=== Provided material ===
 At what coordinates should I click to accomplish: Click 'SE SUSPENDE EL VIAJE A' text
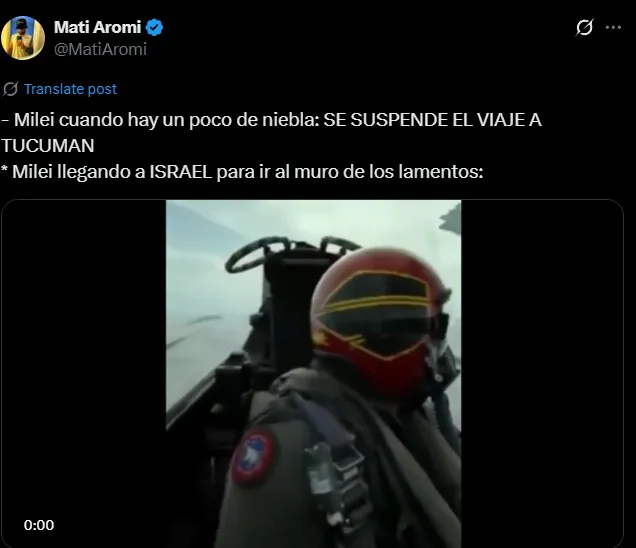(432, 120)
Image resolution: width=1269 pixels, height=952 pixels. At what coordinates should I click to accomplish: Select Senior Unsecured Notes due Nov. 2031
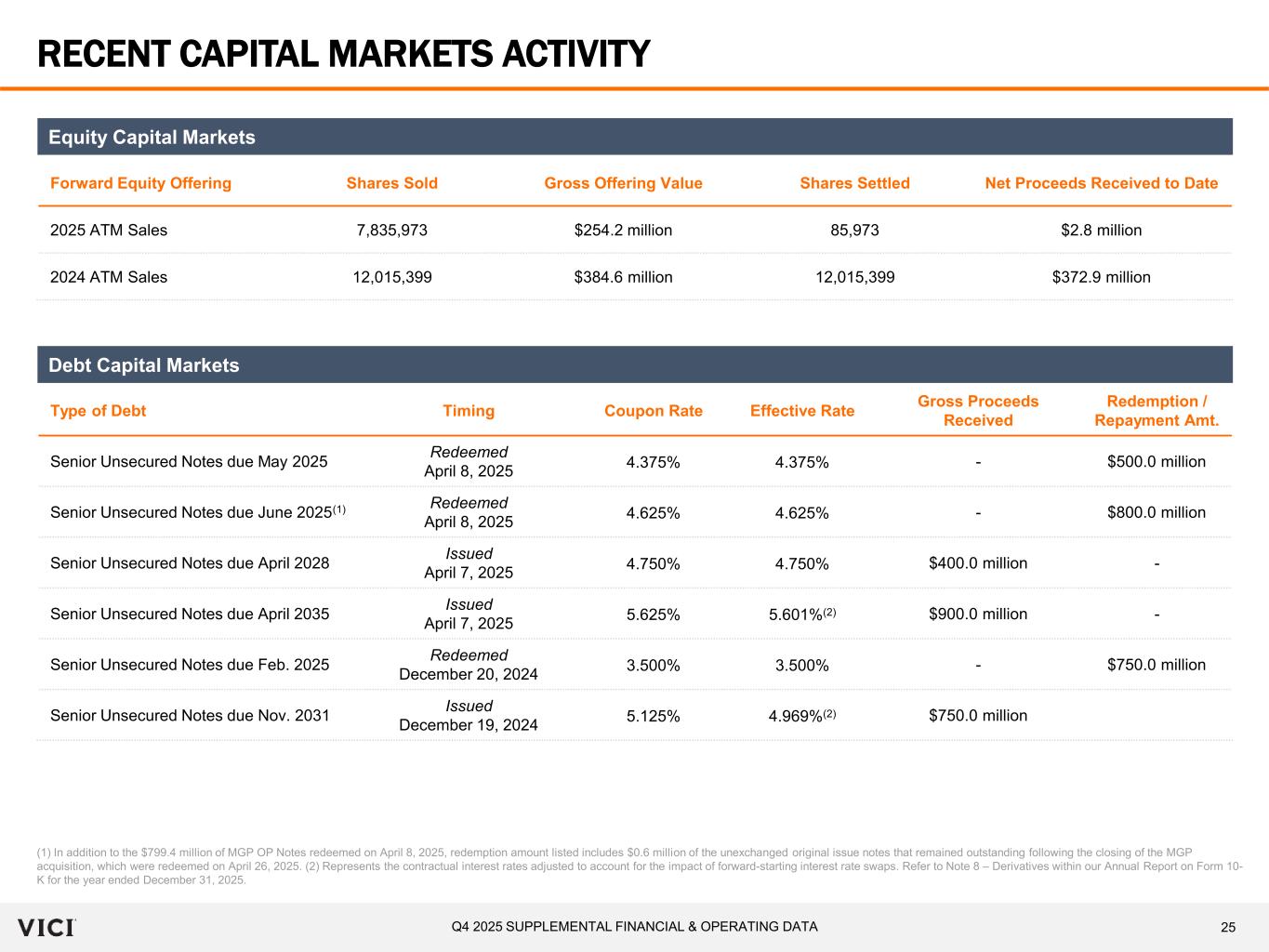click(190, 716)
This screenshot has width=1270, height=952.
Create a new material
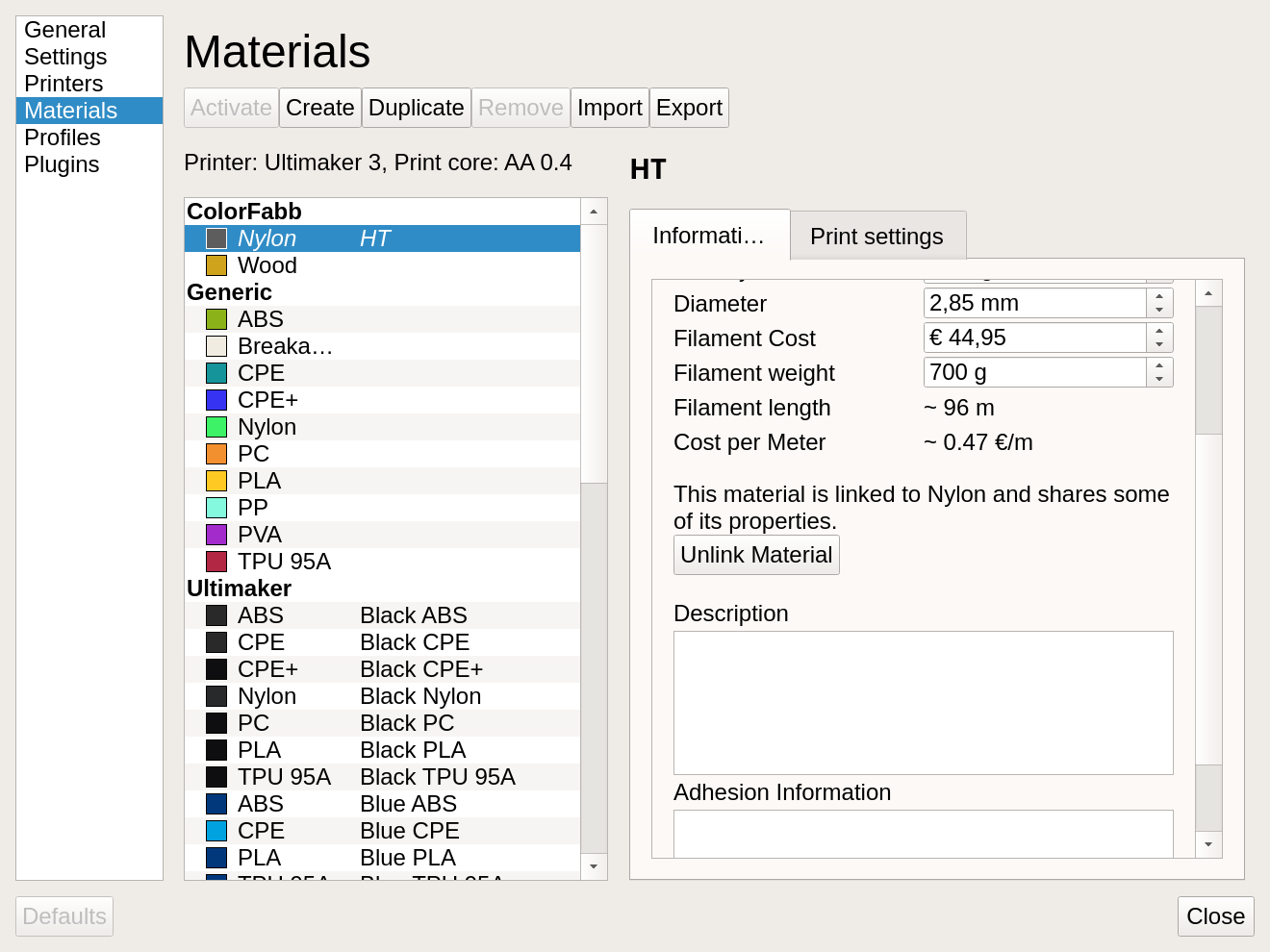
===
=== Provided material ===
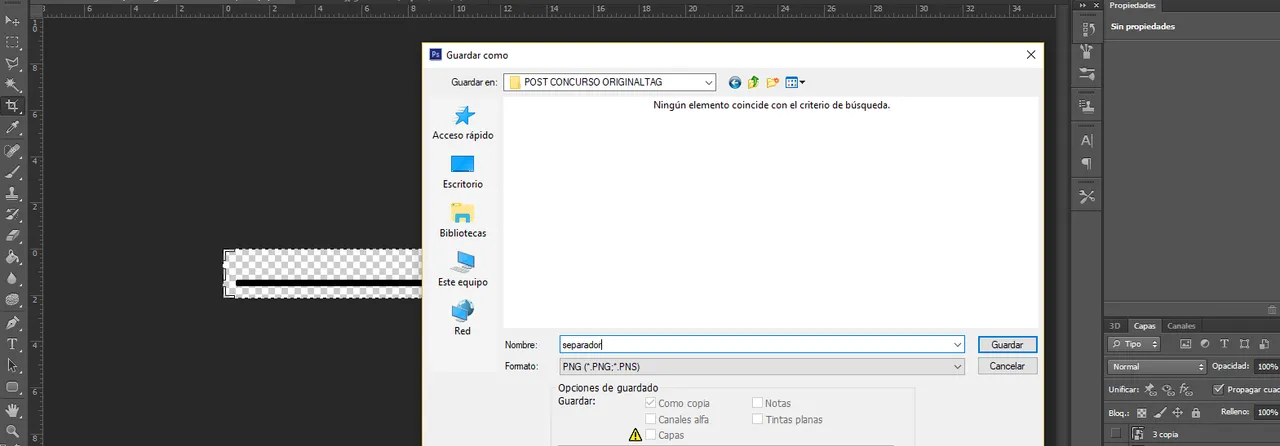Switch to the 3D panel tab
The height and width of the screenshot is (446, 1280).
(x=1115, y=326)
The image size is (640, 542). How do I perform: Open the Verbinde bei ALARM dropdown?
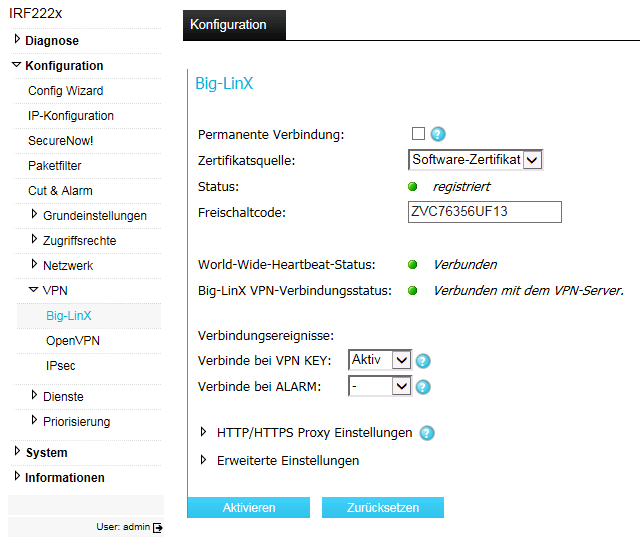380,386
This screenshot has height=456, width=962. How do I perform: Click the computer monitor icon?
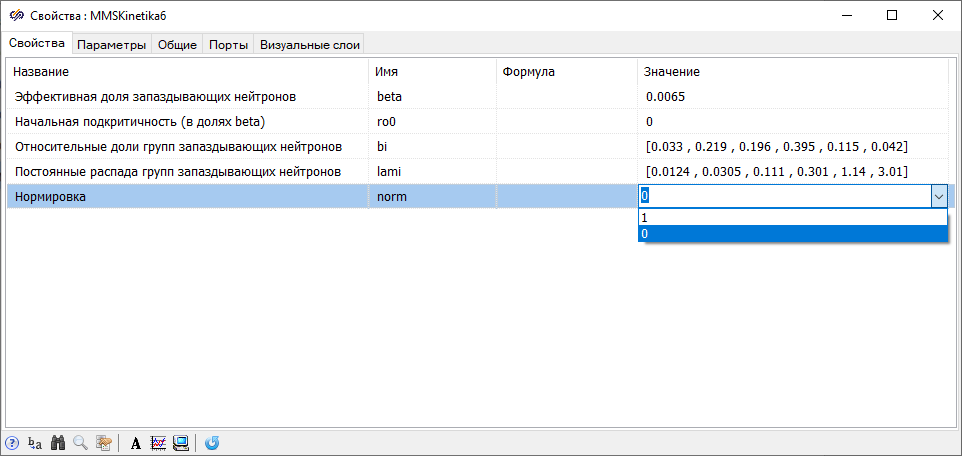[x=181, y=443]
===
» Problem requirements
In the listing above, find the line with "This screenshot has width=1270, height=952." and the line with "Create a new material". Output those two lines and every line between them, exactly as written.

» Task answer
This screenshot has width=1270, height=952.
Create a new material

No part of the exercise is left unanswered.